Hier finden Sie Zitate, Sinnsprüche, Weisheiten und Aphorismen von Stanislaw Jerzy Lec.
Stanisław Jerzy Lec, geboren am 6. März 1909 als de Tusch-Letz in Lemberg, Polen, heute Ukraine und verstorben am 7. Mai 1966 in Warschau, war ein polnischer Lyriker und Aphoristiker.

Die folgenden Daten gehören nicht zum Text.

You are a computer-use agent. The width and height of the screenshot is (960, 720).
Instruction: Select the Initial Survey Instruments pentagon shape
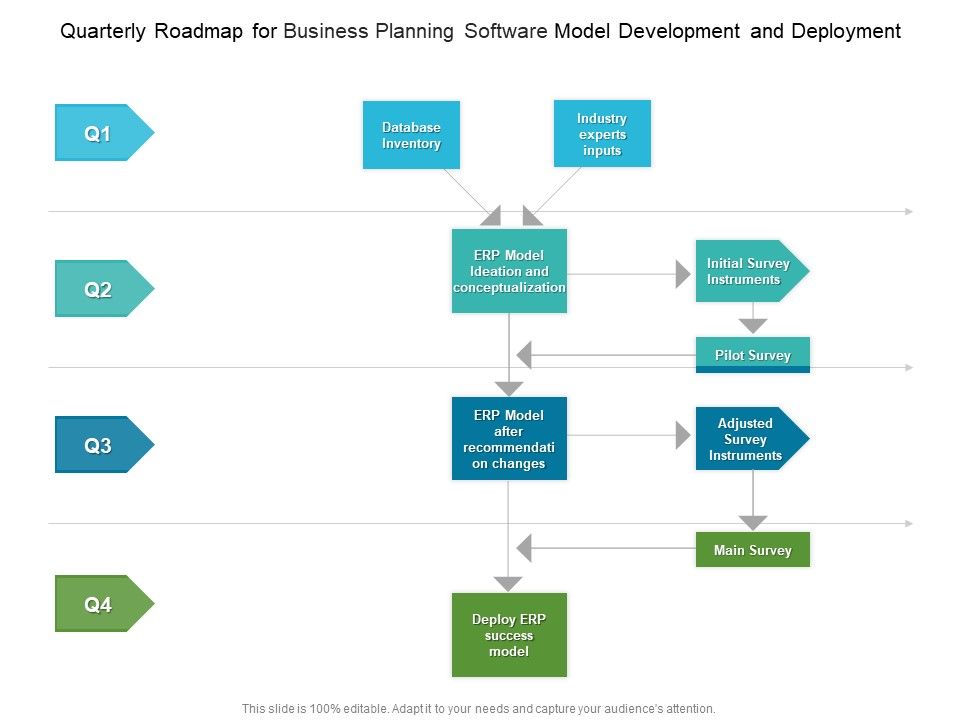coord(748,271)
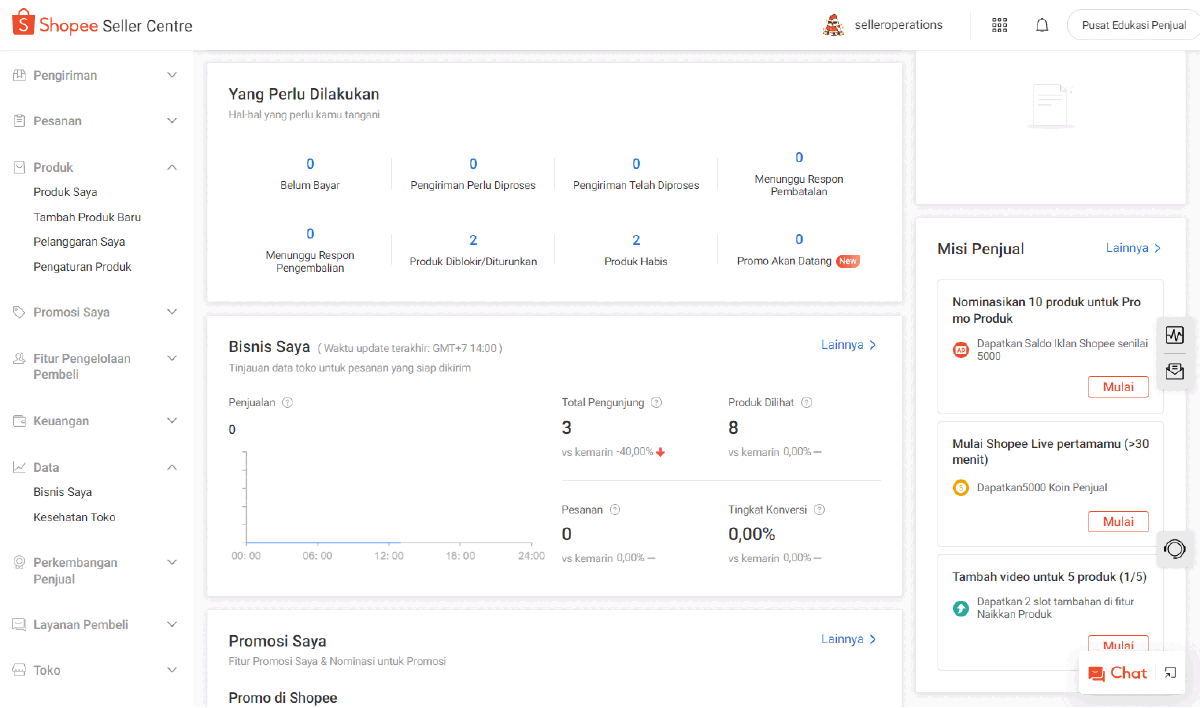Open the apps grid icon
Image resolution: width=1200 pixels, height=708 pixels.
(x=999, y=25)
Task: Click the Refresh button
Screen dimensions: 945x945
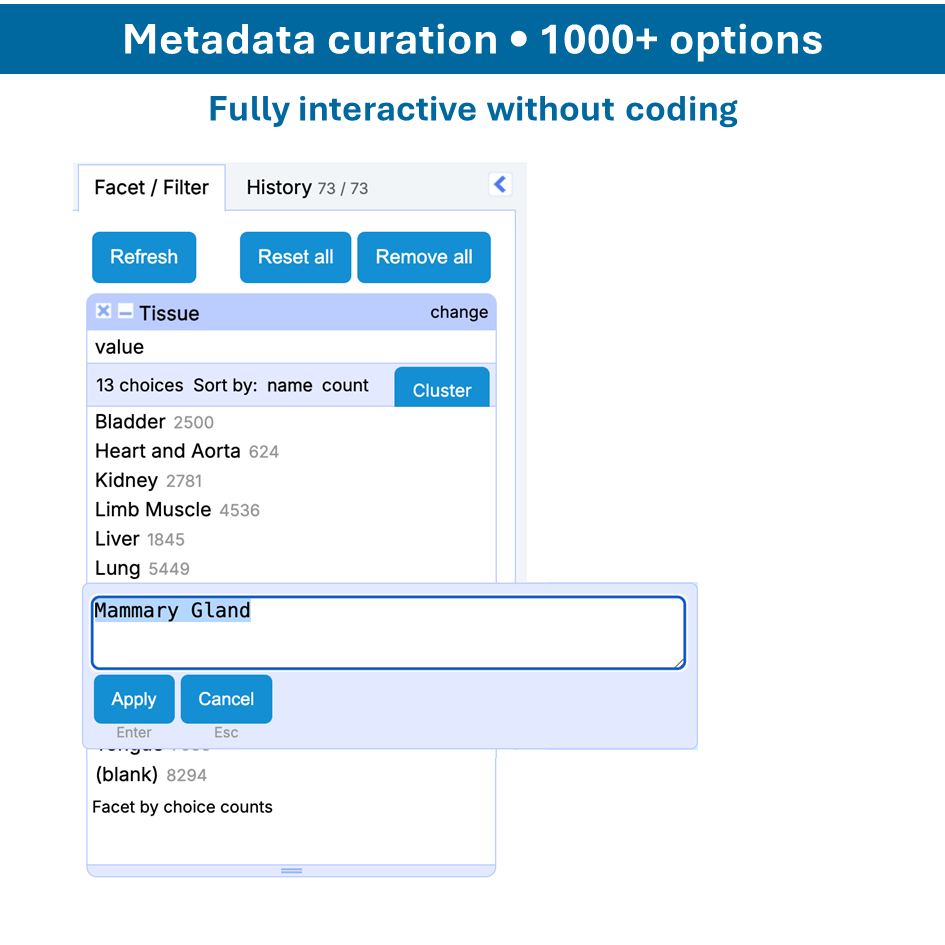Action: pos(144,257)
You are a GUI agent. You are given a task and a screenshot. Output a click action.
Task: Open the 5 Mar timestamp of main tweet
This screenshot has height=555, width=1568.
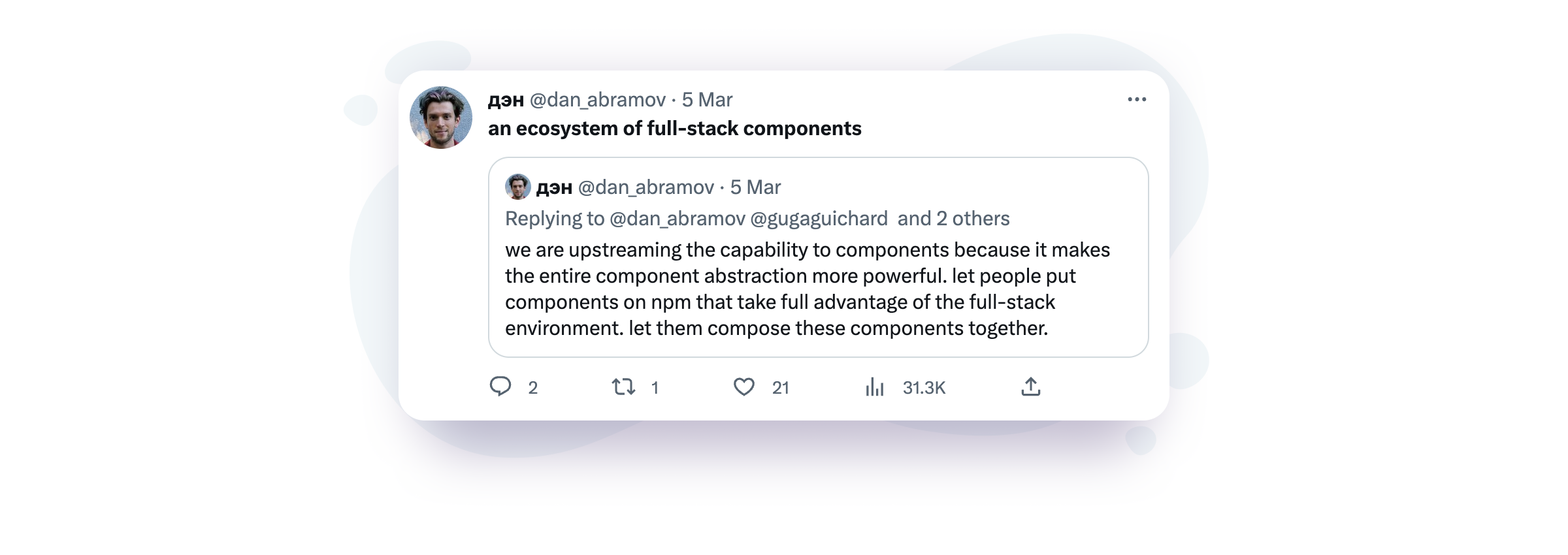click(707, 100)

Inspiriert wurde Lec auch vor allem durch seine Übersetzungen von Gedichten von Goethe, Grillparzer, Lessing, Morgenstern und vor allem von Heine, aber auch Kraus und Ringelnatz. Neben den Unfrisierten Gedanken (1959) veröffentlichte er Aus tausendundeinem Scherzgedicht (1959), Ich spotte und fragte nach dem Weg (1959), An Abel und Kain (1961), Steckbrief (1963), Gedichte auf dem Sprung (1964). 1964 erschienen auch die Neuen unfrisierten Gedanken und 1966 Epigrammlese.
In den 1970er Jahren, der Zeit der beginnenden freundlicheren Ostpolitik, wurden regelmäßig in der ZEIT eine Handvoll Aphorismen des – damals schon verstorbenen – polnischen Autors Stanisław Jerzy Lec veröffentlicht. Lecs Aphorismen warfen ein eigentümliches Licht auf einen stalinistisch geprägten polnischen Staat, von Polizisten beherrscht und mit dem seltsamen, beklemmenden Anspruch, das Denken kontrollieren zu wollen.